Goal of the exercise: Repeat the whole listing exactly, leaving nothing out.

Excerpted records:

============================================================

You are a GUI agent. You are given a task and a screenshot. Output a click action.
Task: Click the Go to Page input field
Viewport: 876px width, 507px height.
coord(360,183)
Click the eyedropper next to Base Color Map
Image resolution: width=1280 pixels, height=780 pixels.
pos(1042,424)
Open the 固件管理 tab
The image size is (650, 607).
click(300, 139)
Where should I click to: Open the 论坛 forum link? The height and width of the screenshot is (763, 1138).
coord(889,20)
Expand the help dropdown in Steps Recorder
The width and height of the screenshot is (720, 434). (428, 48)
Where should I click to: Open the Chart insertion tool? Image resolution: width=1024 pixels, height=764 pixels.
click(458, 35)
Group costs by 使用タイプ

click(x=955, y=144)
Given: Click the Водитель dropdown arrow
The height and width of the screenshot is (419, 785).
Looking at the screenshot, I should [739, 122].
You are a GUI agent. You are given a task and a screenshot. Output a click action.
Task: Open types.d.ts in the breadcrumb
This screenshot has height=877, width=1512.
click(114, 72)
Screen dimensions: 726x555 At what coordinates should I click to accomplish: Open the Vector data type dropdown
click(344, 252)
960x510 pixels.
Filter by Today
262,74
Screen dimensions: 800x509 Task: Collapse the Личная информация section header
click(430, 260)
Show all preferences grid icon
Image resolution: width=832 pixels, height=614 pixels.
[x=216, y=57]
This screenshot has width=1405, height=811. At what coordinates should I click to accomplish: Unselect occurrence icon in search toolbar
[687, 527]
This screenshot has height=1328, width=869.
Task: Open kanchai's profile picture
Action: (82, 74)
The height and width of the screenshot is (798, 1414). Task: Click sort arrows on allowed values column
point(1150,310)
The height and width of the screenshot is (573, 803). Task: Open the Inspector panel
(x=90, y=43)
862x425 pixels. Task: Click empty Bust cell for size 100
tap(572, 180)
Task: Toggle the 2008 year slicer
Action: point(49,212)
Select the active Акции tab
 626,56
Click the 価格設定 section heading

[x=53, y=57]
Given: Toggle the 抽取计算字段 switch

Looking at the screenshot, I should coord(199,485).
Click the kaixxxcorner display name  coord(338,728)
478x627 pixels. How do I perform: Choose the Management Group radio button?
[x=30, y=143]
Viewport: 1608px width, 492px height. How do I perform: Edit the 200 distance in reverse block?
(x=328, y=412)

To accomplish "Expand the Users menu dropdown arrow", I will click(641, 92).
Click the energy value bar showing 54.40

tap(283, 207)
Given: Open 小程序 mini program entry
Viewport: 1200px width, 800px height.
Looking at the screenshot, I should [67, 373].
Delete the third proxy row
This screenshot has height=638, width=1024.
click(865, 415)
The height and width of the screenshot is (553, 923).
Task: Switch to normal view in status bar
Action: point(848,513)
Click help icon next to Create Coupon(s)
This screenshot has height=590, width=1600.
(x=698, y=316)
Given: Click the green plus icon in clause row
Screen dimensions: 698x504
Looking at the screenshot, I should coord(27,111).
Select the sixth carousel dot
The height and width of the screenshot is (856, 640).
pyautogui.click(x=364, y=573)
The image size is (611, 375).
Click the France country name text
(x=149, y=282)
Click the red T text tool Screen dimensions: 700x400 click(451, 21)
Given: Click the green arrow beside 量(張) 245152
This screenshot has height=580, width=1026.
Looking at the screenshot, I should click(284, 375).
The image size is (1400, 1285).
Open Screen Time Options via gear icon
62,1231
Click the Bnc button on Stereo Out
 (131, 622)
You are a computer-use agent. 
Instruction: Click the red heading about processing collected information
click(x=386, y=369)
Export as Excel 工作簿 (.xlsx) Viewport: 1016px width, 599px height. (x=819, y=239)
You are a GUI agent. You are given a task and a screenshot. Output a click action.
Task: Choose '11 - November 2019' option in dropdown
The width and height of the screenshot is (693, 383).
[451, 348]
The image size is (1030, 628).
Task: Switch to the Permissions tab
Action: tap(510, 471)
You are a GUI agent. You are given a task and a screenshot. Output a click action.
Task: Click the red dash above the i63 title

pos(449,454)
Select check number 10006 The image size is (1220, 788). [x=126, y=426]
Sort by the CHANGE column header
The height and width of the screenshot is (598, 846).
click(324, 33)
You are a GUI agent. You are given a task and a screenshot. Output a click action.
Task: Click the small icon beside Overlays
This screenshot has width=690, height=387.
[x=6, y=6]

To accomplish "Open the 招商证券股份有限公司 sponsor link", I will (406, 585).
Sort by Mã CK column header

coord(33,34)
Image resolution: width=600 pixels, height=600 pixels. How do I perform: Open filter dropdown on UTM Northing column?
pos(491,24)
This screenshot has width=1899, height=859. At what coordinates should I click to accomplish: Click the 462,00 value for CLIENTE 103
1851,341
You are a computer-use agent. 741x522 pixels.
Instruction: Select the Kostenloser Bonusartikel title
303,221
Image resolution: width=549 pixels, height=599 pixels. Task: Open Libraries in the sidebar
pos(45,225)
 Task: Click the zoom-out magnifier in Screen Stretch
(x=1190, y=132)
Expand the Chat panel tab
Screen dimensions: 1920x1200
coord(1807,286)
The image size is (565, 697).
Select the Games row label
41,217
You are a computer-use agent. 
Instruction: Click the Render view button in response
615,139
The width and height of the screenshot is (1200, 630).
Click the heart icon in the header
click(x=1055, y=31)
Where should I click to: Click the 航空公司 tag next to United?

============================================================

Response to the task:
You are a GUI agent. You are given a task and a screenshot. Output a click action.
Task: Click the Go to Page input field
Viewport: 876px width, 507px height.
coord(360,183)
Click the eyedropper next to Base Color Map
Image resolution: width=1280 pixels, height=780 pixels.
pos(1042,424)
Open the 固件管理 tab
The image size is (650, 607).
click(300, 139)
Where should I click to: Open the 论坛 forum link? The height and width of the screenshot is (763, 1138).
coord(889,20)
Expand the help dropdown in Steps Recorder
The width and height of the screenshot is (720, 434). (428, 48)
Where should I click to: Open the Chart insertion tool? Image resolution: width=1024 pixels, height=764 pixels.
click(458, 35)
Group costs by 使用タイプ

click(x=955, y=144)
Given: Click the Водитель dropdown arrow
The height and width of the screenshot is (419, 785).
Looking at the screenshot, I should [739, 122].
You are a GUI agent. You are given a task and a screenshot. Output a click action.
Task: Open types.d.ts in the breadcrumb
This screenshot has height=877, width=1512.
click(114, 72)
Screen dimensions: 726x555 At what coordinates should I click to accomplish: Open the Vector data type dropdown
click(344, 252)
960x510 pixels.
Filter by Today
262,74
Screen dimensions: 800x509 Task: Collapse the Личная информация section header
click(430, 260)
Show all preferences grid icon
Image resolution: width=832 pixels, height=614 pixels.
[x=216, y=57]
This screenshot has width=1405, height=811. At what coordinates should I click to accomplish: Unselect occurrence icon in search toolbar
[687, 527]
This screenshot has height=1328, width=869.
Task: Open kanchai's profile picture
Action: (82, 74)
The height and width of the screenshot is (798, 1414). Task: Click sort arrows on allowed values column
point(1150,310)
The height and width of the screenshot is (573, 803). Task: Open the Inspector panel
(x=90, y=43)
862x425 pixels. Task: Click empty Bust cell for size 100
tap(572, 180)
Task: Toggle the 2008 year slicer
Action: point(49,212)
Select the active Акции tab
 626,56
Click the 価格設定 section heading

[x=53, y=57]
Given: Toggle the 抽取计算字段 switch

Looking at the screenshot, I should coord(199,485).
Click the kaixxxcorner display name  coord(338,728)
478x627 pixels. How do I perform: Choose the Management Group radio button?
[x=30, y=143]
Viewport: 1608px width, 492px height. How do I perform: Edit the 200 distance in reverse block?
(x=328, y=412)

To accomplish "Expand the Users menu dropdown arrow", I will click(641, 92).
Click the energy value bar showing 54.40

tap(283, 207)
Given: Open 小程序 mini program entry
Viewport: 1200px width, 800px height.
Looking at the screenshot, I should [67, 373].
Delete the third proxy row
This screenshot has height=638, width=1024.
click(865, 415)
The height and width of the screenshot is (553, 923).
Task: Switch to normal view in status bar
Action: point(848,513)
Click help icon next to Create Coupon(s)
This screenshot has height=590, width=1600.
(x=698, y=316)
Given: Click the green plus icon in clause row
Screen dimensions: 698x504
Looking at the screenshot, I should coord(27,111).
Select the sixth carousel dot
The height and width of the screenshot is (856, 640).
pyautogui.click(x=364, y=573)
The image size is (611, 375).
Click the France country name text
(x=149, y=282)
Click the red T text tool Screen dimensions: 700x400 click(451, 21)
Given: Click the green arrow beside 量(張) 245152
This screenshot has height=580, width=1026.
Looking at the screenshot, I should click(284, 375).
The image size is (1400, 1285).
Open Screen Time Options via gear icon
62,1231
Click the Bnc button on Stereo Out
 (131, 622)
You are a computer-use agent. 
Instruction: Click the red heading about processing collected information
click(x=386, y=369)
Export as Excel 工作簿 (.xlsx) Viewport: 1016px width, 599px height. (x=819, y=239)
You are a GUI agent. You are given a task and a screenshot. Output a click action.
Task: Choose '11 - November 2019' option in dropdown
The width and height of the screenshot is (693, 383).
[451, 348]
The image size is (1030, 628).
Task: Switch to the Permissions tab
Action: tap(510, 471)
You are a GUI agent. You are given a task and a screenshot. Output a click action.
Task: Click the red dash above the i63 title

pos(449,454)
Select check number 10006 The image size is (1220, 788). [x=126, y=426]
Sort by the CHANGE column header
The height and width of the screenshot is (598, 846).
click(324, 33)
You are a GUI agent. You are given a task and a screenshot. Output a click action.
Task: Click the small icon beside Overlays
This screenshot has width=690, height=387.
[x=6, y=6]

To accomplish "Open the 招商证券股份有限公司 sponsor link", I will (406, 585).
Sort by Mã CK column header

coord(33,34)
Image resolution: width=600 pixels, height=600 pixels. How do I perform: Open filter dropdown on UTM Northing column?
pos(491,24)
This screenshot has width=1899, height=859. At what coordinates should I click to accomplish: Click the 462,00 value for CLIENTE 103
1851,341
You are a computer-use agent. 741x522 pixels.
Instruction: Select the Kostenloser Bonusartikel title
303,221
Image resolution: width=549 pixels, height=599 pixels. Task: Open Libraries in the sidebar
pos(45,225)
 Task: Click the zoom-out magnifier in Screen Stretch
(x=1190, y=132)
Expand the Chat panel tab
Screen dimensions: 1920x1200
coord(1807,286)
The image size is (565, 697).
Select the Games row label
41,217
You are a computer-use agent. 
Instruction: Click the Render view button in response
615,139
The width and height of the screenshot is (1200, 630).
Click the heart icon in the header
click(x=1055, y=31)
Where should I click to: Click the 航空公司 tag next to United?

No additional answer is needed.